▶ _Requirement_
Below are some records; copy them word for word and drop the pictures.

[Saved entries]
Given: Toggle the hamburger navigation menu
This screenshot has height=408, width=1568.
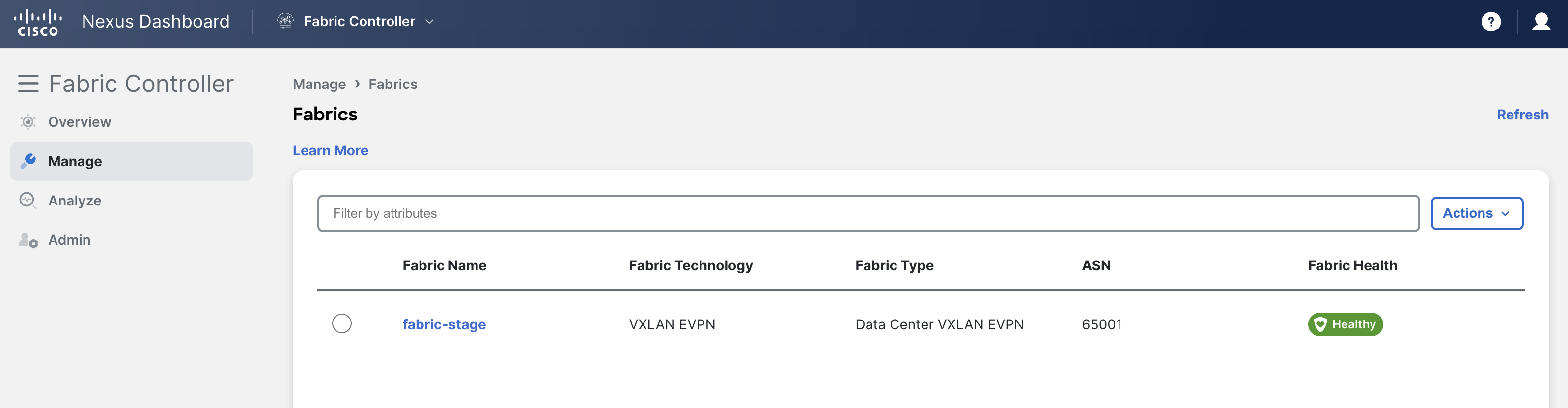Looking at the screenshot, I should 28,84.
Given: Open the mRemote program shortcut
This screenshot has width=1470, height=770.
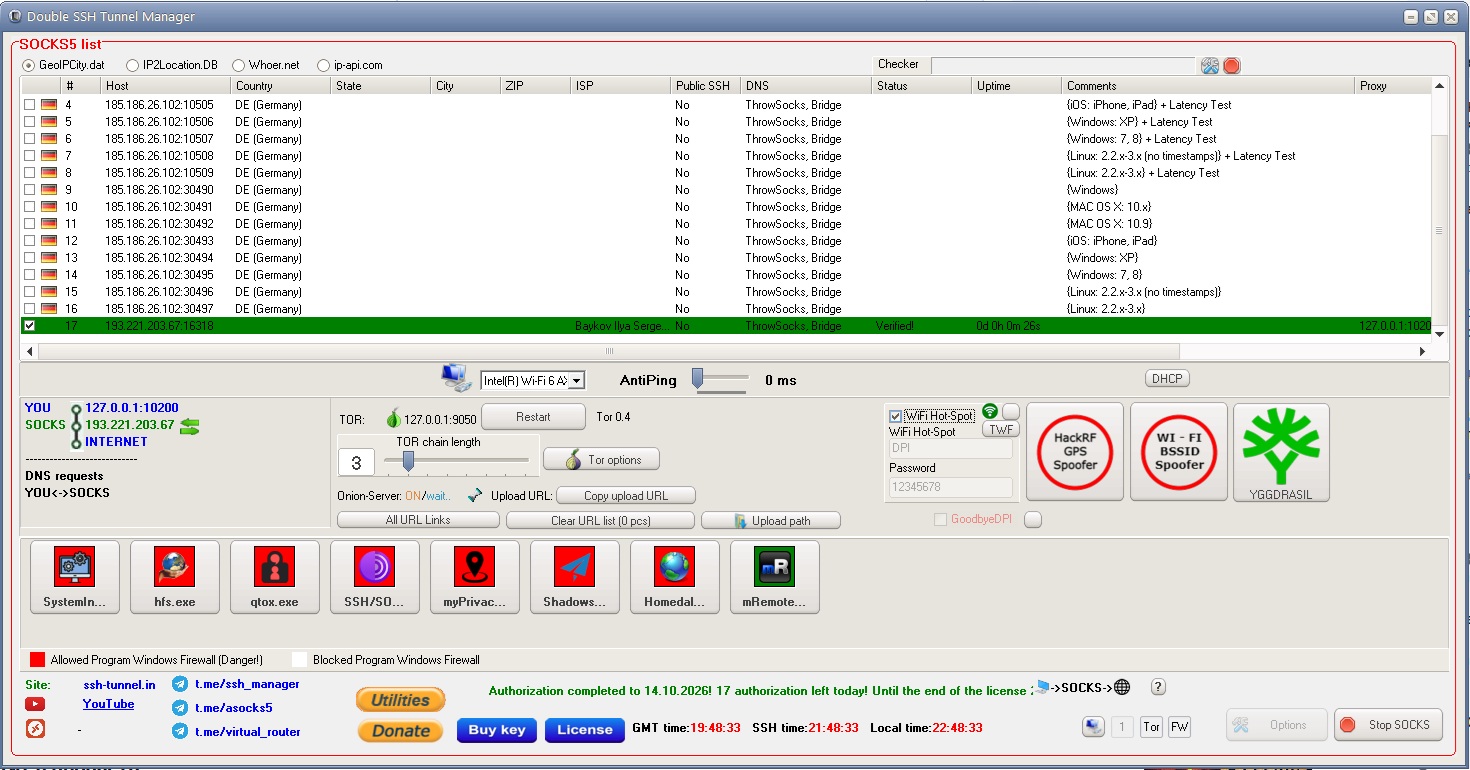Looking at the screenshot, I should 775,576.
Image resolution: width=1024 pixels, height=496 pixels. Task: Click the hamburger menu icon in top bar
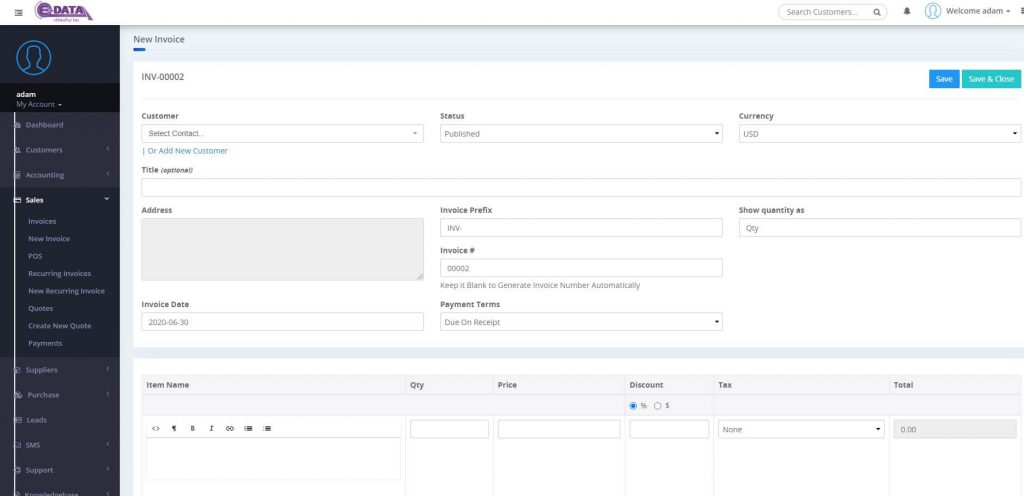(18, 12)
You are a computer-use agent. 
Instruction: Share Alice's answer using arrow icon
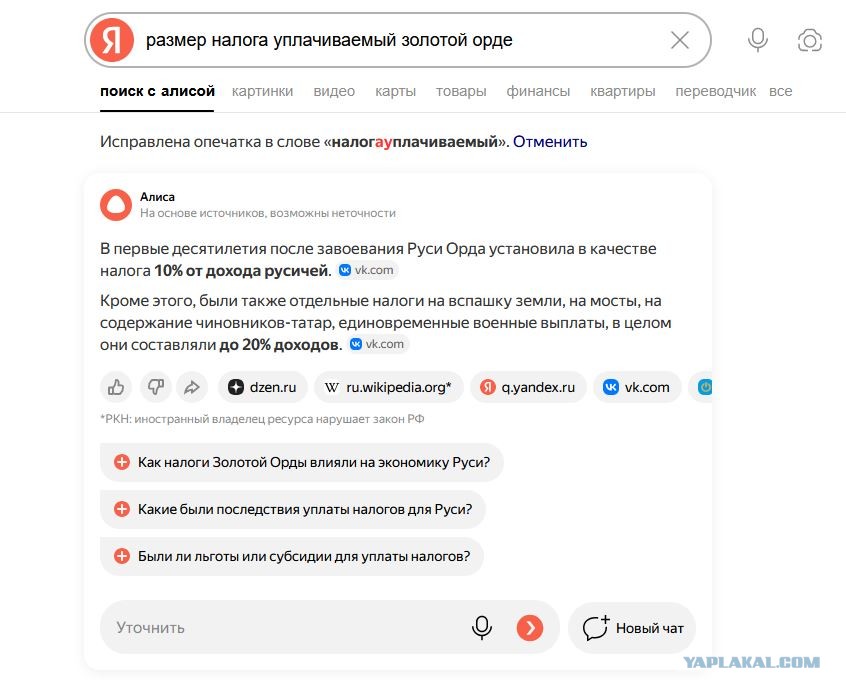click(x=192, y=387)

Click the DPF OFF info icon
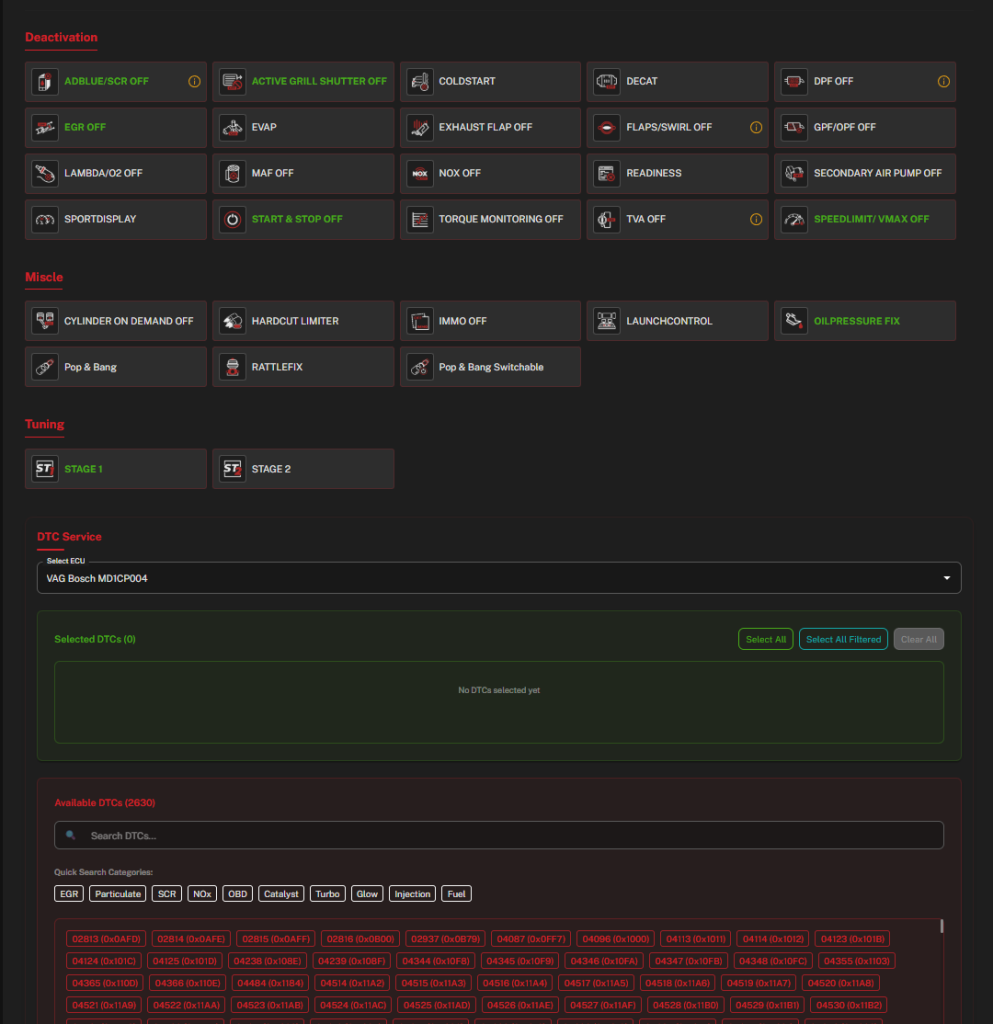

▶ _Response area_
Given: Toggle the hamburger navigation menu
This screenshot has height=408, width=1568.
Looking at the screenshot, I should 28,84.
Given: Open the mRemote program shortcut
This screenshot has width=1470, height=770.
Looking at the screenshot, I should 775,576.
Image resolution: width=1024 pixels, height=496 pixels. Task: Click the hamburger menu icon in top bar
(18, 12)
You are a computer-use agent. 
Instruction: Share Alice's answer using arrow icon
click(x=192, y=387)

Click the DPF OFF info icon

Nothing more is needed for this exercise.